Inoltre, vorrei qui aggiungere, nella stessa corsa non entrano solo i microrganismi patogeni, ma anche i nostri commensali e simbionti: questi, per competizione, possono tenere a proprio vantaggio a bada i nostri patogeni (si pensi al ruolo dei virus nel controllo dei ceppi virulenti di batteri nel nostro intestino o a quello dei batteri simbionti nel contribuire al corretto sviluppo del nostro sistema immunitario), oppure possono influenzare il nostro comportamento, o anche possono consentire l’adattamento di popolazioni umane al consumo di risorse alimentari tipiche di ambienti e condizioni specifiche.
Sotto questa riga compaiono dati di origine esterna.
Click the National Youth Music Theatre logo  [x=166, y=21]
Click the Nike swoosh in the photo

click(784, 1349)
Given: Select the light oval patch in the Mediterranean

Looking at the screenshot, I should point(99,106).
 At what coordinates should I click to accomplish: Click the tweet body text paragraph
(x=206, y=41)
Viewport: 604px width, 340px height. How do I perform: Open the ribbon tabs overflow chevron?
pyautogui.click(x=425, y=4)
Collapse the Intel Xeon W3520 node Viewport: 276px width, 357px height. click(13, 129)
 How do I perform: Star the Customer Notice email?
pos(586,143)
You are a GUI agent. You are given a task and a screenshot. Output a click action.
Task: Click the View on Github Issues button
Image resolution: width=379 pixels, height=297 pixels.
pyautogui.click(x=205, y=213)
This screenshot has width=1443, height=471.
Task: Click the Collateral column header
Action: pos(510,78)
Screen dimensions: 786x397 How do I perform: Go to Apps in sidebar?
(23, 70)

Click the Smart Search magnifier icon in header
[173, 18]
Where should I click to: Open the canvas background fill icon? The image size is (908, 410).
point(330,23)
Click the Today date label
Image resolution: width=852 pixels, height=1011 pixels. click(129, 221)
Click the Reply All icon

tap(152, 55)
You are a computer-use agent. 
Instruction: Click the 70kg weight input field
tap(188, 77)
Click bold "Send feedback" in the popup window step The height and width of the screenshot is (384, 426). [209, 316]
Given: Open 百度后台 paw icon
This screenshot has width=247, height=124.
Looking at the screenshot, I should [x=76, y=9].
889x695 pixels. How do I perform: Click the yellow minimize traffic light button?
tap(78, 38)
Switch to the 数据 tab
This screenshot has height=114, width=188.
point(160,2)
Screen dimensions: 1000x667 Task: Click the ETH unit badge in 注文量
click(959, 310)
Questa interazione continua con il microbioma interno ed esterno a noi, interazione di cui la malattia e le epidemie sono solo una delle possibili manifestazioni, ha influenzato fortemente l’intero percorso storico della nostra specie, come sia Kennedy che Harper dimostrano ampiamente ed in modo scientifico: la nostra storia, cioè, è il percorso che abbiamo fatto insieme ad un’enorme quantità di microorganismi, e i fatti più importanti nel determinare quello che sta scritto con l’inchiostro nei libri di scuola sono stati scritti prima almeno in parte nel codice genetico di qualche particolare microorganismo. Non è la nostra storia a svolgersi, ma quella di un grande fiume di geni e di organismi in cui essi sono portati, di cui gli esseri umani sono motore attivo e veicolo passivo allo stesso tempo, nel grande ciclo di retroazioni che non consente di isolare un attore dall’altro.